WHAT YOU WILL DO
Repeat precisely the span of lines below that opens with the line containing "войти (137, 1161)" and closes with the line containing "Происшествия (468, 92)", both included.
[Start of Attachment]
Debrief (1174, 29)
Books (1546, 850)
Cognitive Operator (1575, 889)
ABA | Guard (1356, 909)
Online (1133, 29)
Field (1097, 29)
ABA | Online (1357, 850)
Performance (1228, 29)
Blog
[End of Attachment]
[Start of Attachment]
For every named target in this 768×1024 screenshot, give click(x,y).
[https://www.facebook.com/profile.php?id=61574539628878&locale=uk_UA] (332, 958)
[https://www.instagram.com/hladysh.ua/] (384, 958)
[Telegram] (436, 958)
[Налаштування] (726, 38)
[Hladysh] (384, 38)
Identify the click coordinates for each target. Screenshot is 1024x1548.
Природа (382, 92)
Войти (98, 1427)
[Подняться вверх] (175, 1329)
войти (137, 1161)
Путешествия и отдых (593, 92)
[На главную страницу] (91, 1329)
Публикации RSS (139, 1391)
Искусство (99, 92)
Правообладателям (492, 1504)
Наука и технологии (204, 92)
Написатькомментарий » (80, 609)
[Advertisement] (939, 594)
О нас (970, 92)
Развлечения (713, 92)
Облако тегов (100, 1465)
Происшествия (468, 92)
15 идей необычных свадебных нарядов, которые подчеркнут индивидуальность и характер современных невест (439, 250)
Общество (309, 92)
[End of Attachment]
[Start of Attachment]
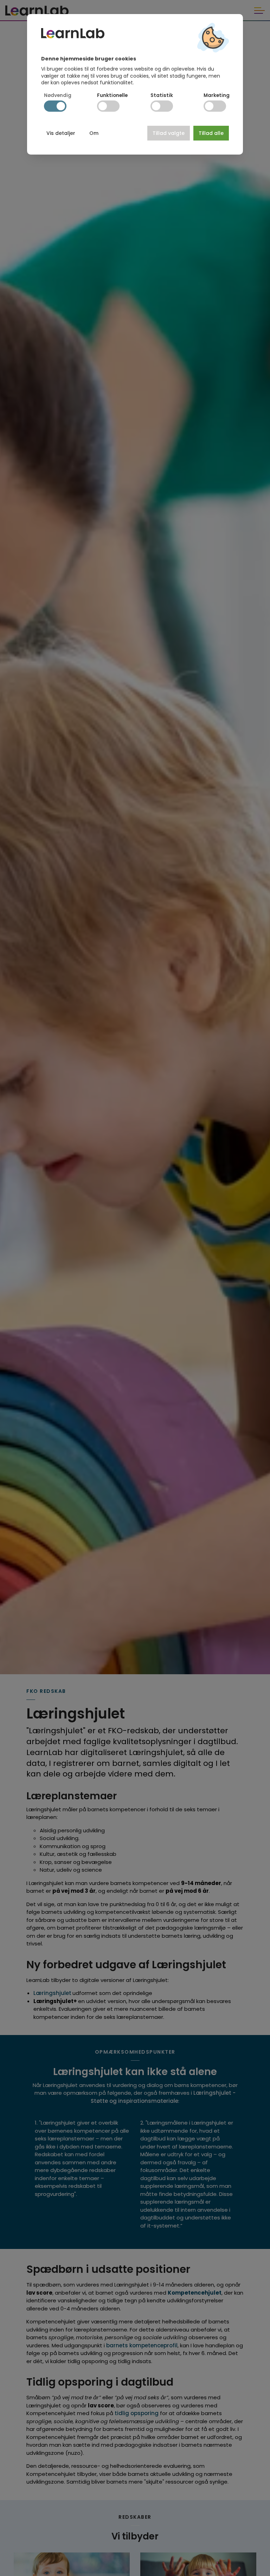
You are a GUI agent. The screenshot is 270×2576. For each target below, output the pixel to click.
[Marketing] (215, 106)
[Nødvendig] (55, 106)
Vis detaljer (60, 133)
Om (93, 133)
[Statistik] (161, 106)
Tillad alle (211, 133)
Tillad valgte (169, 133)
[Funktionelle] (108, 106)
[End of Attachment]
ANSWER SECTION
войти (137, 1161)
Путешествия и отдых (593, 92)
[На главную страницу] (91, 1329)
Публикации RSS (139, 1391)
Искусство (99, 92)
Правообладателям (492, 1504)
Наука и технологии (204, 92)
Написатькомментарий » (80, 609)
[Advertisement] (939, 594)
О нас (970, 92)
Развлечения (713, 92)
Облако тегов (100, 1465)
Происшествия (468, 92)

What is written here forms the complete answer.